Tych zabawek po rodzeństwie lub z drugiej ręki nie dawaj dziecku. Chodzi o jego bezpieczeństwo
- Dawanie dzieciom starych zabawek z lumpeksu jest dyskusyjne, ale wiele mam czy babć trzyma np. stare zabawki po dzieciach, by dać je wnukom.
- Szwedzcy naukowcy zbadali wiele starych zabawek, a wyniki ich badań szokują - 3 na 10 zabawek nawet sprzed kilku lat nie jest bezpiecznych dla dziecka.
- Badania wykazały, że mnóstwo lalek, misiów i piłek zawiera tworzywa sztuczne, w tym ftalany, które szkodzą zdrowiu i życiu dziecka.
Niebezpieczne toksyny w zabawkach nawet sprzed kilku lat
Używane zabawki – zarówno te pochodzące z drugiej ręki z pchlego targu czy lumpeksu, jak i te, które mamy w domu po starszym rodzeństwie malucha – mogą stanowić zagrożenie. I choć każdy z nas chce dbać o ekologię, są rzeczy, na których oszczędzać się raczej nie powinno, bo chodzi o zdrowie i bezpieczeństwo naszych dzieci. Szwedzcy naukowcy ostrzegają, że aż 84 proc. starych zabawek zawiera toksyny, które szkodzą dzieciom.
Wszystko dlatego, że wyśrubowane normy dotyczące materiałów, z których wykonane są zabawki, nie są aż tak stare, jak niektóre egzemplarze lalek, gier czy misiów. Starsze zabawki mogą zawierać w sobie niebezpieczne toksyny, które będą negatywnie wpływać na stan zdrowia, rozwój dziecka, a nawet mogą prowadzić do rozwoju nowotworów. Według badań, które przeprowadzili eksperci z Uniwersytetu w Göteborgu, niektóre stare zabawki mogą zawierać nawet 400-krotność limitu chemikaliów dopuszczalnych w plastikach i tworzywach sztucznych, z których wytwarza się zabawki.

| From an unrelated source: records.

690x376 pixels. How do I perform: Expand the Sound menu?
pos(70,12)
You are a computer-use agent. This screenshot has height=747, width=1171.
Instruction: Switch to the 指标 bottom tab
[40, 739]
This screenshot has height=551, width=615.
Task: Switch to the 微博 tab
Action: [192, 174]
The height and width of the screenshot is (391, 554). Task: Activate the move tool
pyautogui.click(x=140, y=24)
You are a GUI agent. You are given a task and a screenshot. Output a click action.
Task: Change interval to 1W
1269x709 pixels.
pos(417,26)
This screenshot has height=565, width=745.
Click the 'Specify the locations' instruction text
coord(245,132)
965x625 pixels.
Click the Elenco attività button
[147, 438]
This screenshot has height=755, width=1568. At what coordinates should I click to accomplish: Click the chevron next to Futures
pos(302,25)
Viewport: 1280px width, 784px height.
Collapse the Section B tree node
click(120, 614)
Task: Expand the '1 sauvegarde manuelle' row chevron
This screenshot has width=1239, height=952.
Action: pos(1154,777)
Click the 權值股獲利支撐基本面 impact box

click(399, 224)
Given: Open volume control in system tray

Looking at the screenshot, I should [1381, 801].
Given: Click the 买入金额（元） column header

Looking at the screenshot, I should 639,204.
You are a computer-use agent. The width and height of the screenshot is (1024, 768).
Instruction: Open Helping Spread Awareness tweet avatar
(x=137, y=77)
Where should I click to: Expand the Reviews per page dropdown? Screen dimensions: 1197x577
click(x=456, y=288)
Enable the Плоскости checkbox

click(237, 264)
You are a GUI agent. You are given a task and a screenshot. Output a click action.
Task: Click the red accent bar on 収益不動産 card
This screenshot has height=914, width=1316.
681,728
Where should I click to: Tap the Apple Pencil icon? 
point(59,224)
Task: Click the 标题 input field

Przebadano lalki, piłki, figurki i okazało się, że 3 na 10 zabawek nie nadawały się do zabawy dla dzieci z powodu zagrożenia zdrowia, a nawet życia. Takie związki chemiczne mogą powodować u dzieci hamowanie wzrostu, długotrwały kontakt z nimi prowadzi do nowotworów i niepłodności. Naukowcy ostrzegają, że rozkład tych toksyn w organizmie może przebiegać przez długie lata.
W zabawkach znaleziono m.in. ftalany, które są tworzywami sztucznymi, mającymi wzmocnić twardość plastiku. Są one powszechnie uznawane za szkodliwe i toksyczne dla ludzi, bo zwiększają ryzyko astmy, raka piersi, otyłości, cukrzycy, niskiego IQ oraz zaburzeniami rozwoju i płodności.
Recykling mniej ważny niż bezpieczeństwo dzieci
Zespół badaczy ostrzega, by zwrócić uwagę na to, sprzed ilu lat zabawka pochodzi. Jeśli jest po dziecku sprzed 2-3 lat, to raczej nie stanowi to problemu, ale tak naprawdę każda starsza zabawka może stanowić dla dzieci zagrożenie. Najnowsze normy, które obowiązują na terenie Unii Europejskiej, pochodzą z 2019 roku i były opublikowane w Dzienniku Ustaw.
"Badanie wskazuje, że ponowne użycie i recykling nie zawsze są dobre. Przejście do gospodarki o bardziej zamkniętym obiegu wymaga wdrożenia środków prawnych, które pozwolą pozbyć się niebezpiecznych chemikaliów z tworzyw sztucznych. Ograniczenia prawne dotyczące ukrytych chemikaliów w zabawkach zostały wprowadzone dopiero niedawno, co oznacza, że nie mają zastosowania do starszych produktów" – podsumowała wyniki tych badań przewodnicząca zespołu naukowego, profesor Bethanie Carney Almroth w rozmowie z brytyjskim "Daily Mail".
Jeśli więc kupujecie zabawki z odzysku, wyciągacie ze strychu lub szafy stare zabawki po dzieciach czy wnukach, przemyślcie sprawę. Może się okazać, że tylko takimi przedmiotami zaszkodzicie dziecku, chcąc je uszczęśliwić. W przypadku dbania o zdrowie i bezpieczeństwo nie ma co patrzeć na sentymenty związane ze starymi lalkami, którymi 20 lat temu bawiła się mama dziecka.